▶ **TASK SET**
1. In the PM2.5 county mapping tutorial, which colormap is used to plot the map?
2. Continue the PM2.5 county mapping tutorial from its last line.

▶ **SUPPLIED PASSAGE**
Let’s merge them on the FIPS column! I’m using a “left” merge to keep all the county shapes, even if we’re missing data for some (though hopefully we have most of it).
# Merge the geospatial data with the pollution data
counties_w_pm25 = counties_processed.merge(
right=county_pm25_processed,
on="FIPS",
how="left",
)
Step 5: Visualizing the Data
Finally, the fun part! 🎨 We’ll filter out the territories and non-contiguous states (sorry Alaska and Hawaii, just for this map!) to focus on the “Lower 48”.
I’m using the magma colormap because it looks cool and is easy to read.
# Filter for Contiguous US (State FIPS <= 56, excluding Alaska (02) and Hawaii (15))
contiguous_us = counties_w_pm25.pipe(
lambda x: x[(x['STATEFP'].astype(int) <= 56) & (~x['STATEFP'].astype(int).isin([2, 15]))]
)
# Plot the map
fig, ax = plt.subplots(1, 1, figsize=(15, 10))
contiguous_us.plot(
column='pm25_ug_per_m3',
legend=False,
cmap='magma',
ax=ax
)
# Remove axis for a cleaner look
ax.set_axis_off()
# Add a colorbar
sm = plt.cm.ScalarMappable(cmap='magma', norm=plt.Normalize(vmin=contiguous_us['pm25_ug_per_m3'].min(), vmax=contiguous_us['pm25_ug_per_m3'].max()))
sm._A = [] # Dummy array for the ScalarMappable
cbar = fig.colorbar(sm, ax=ax, orientation='horizontal', fraction=0.046, pad=0.04)

Data listing:
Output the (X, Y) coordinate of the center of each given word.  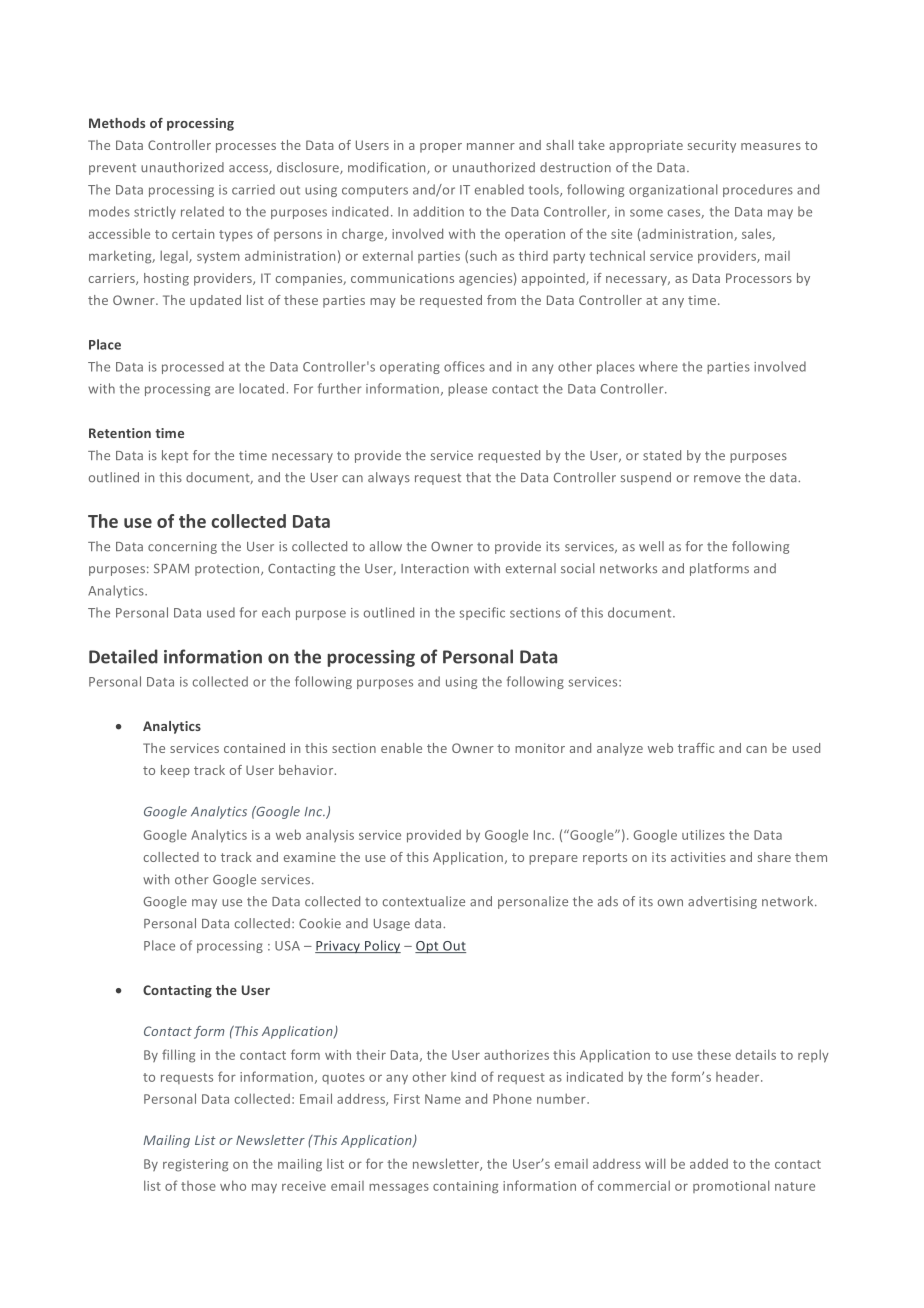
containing (465, 1187)
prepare (553, 860)
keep (175, 771)
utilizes (703, 835)
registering (195, 1165)
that (478, 477)
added (709, 1163)
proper (441, 148)
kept (175, 456)
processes (246, 148)
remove (717, 479)
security (712, 146)
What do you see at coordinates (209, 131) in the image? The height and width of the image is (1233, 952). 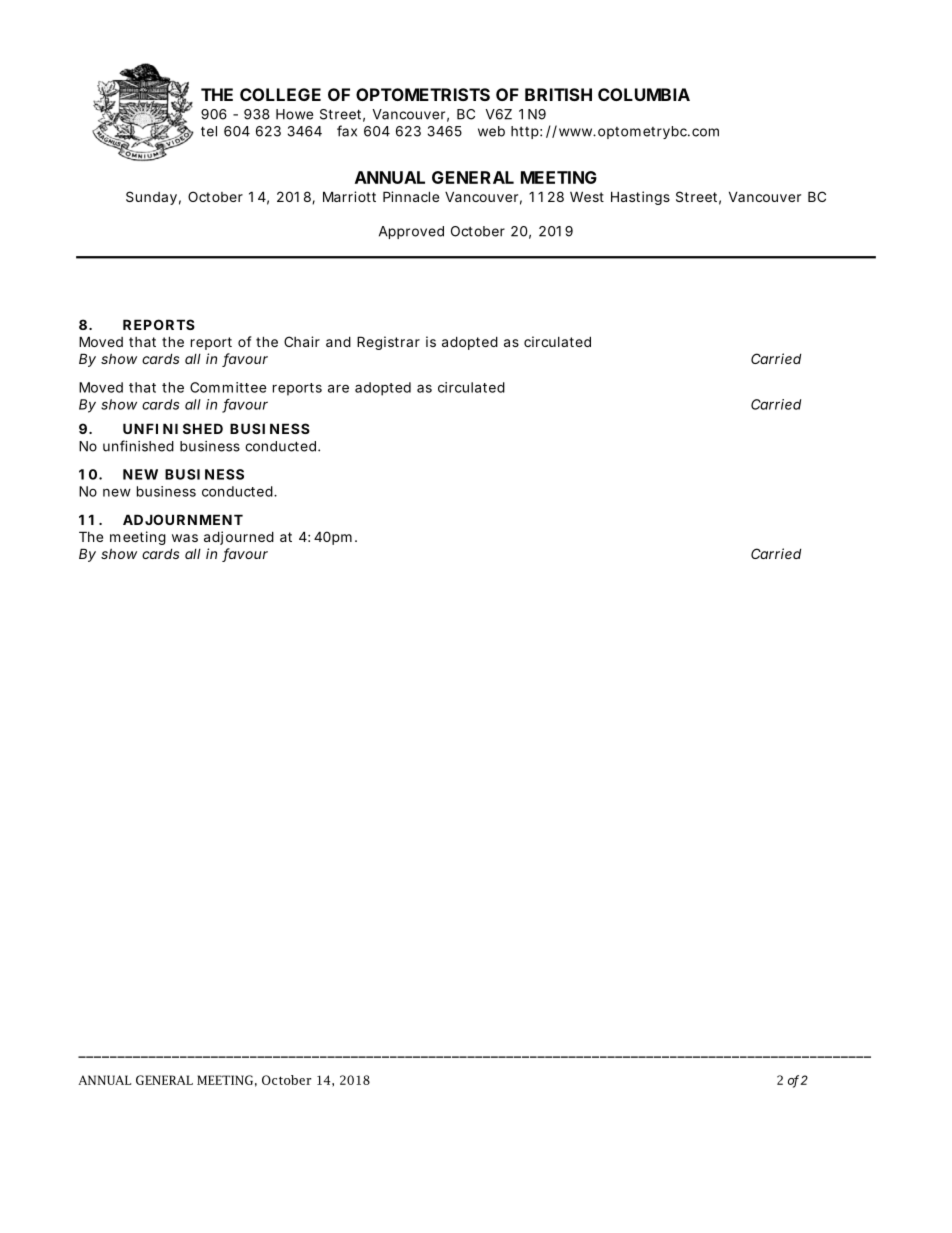 I see `tel` at bounding box center [209, 131].
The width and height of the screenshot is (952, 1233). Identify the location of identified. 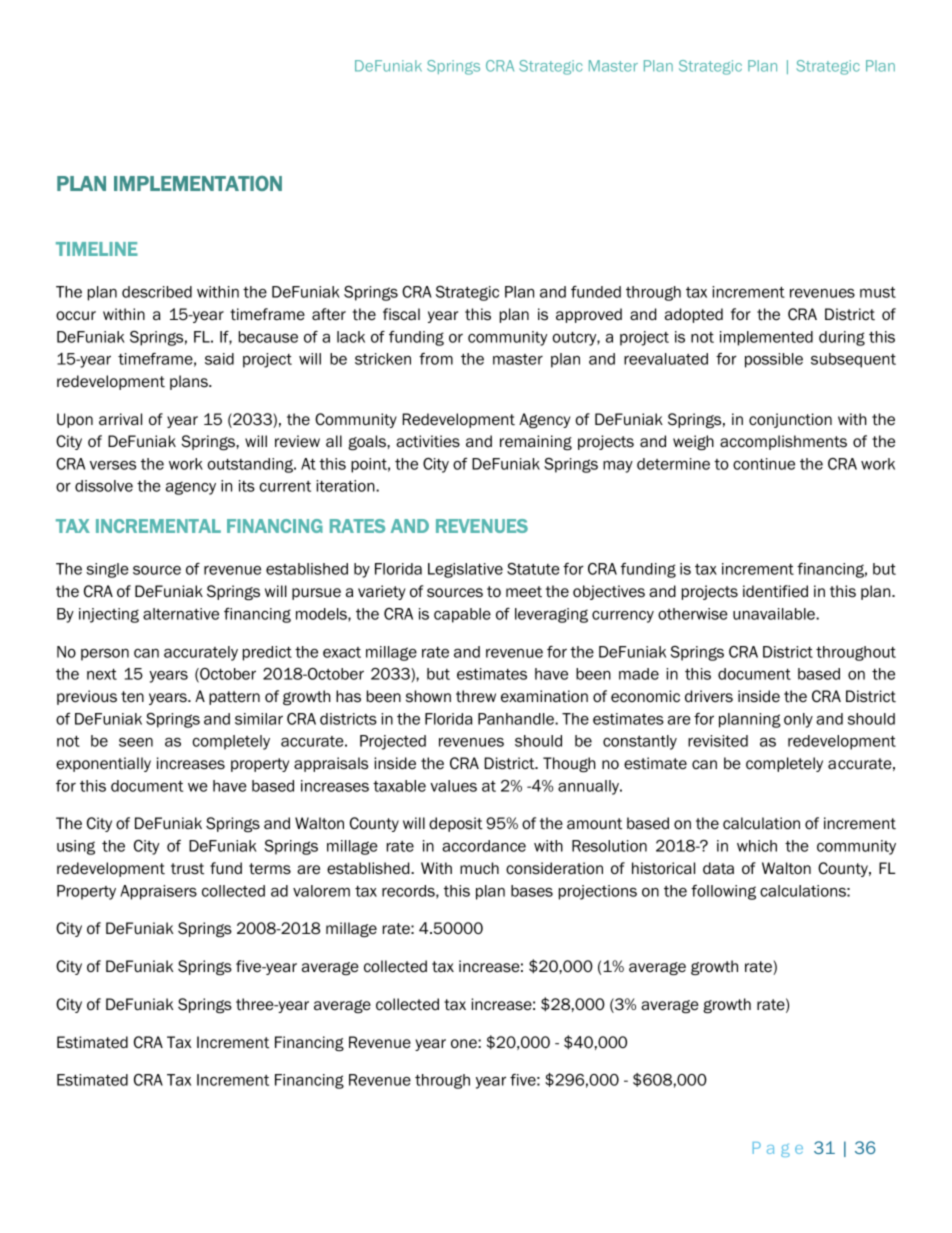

▶ **SOLVED TASKS**
1. The magma colormap.

2.
cbar.set_label('24-hr Average PM2.5 (µg/m³) in 2018')
plt.title("PM2.5 Concentration by County in the Contiguous US", fontsize=16)
plt.show()

Interactive Map
Static maps are nice, but interactive maps are better. geopandas has this awesome .explore() method that lets you zoom and hover.
# Create an interactive map
m = counties_w_pm25.explore(
column="pm25_ug_per_m3",
tooltip=["County", "pm25_ug_per_m3"], # Show county name and value on hover
cmap="magma",
)
m
Conclusion
And there you have it! We successfully visualized PM2.5 data across the US. We learned how to clean messy real-world data, handle FIPS codes, and create some sweet maps.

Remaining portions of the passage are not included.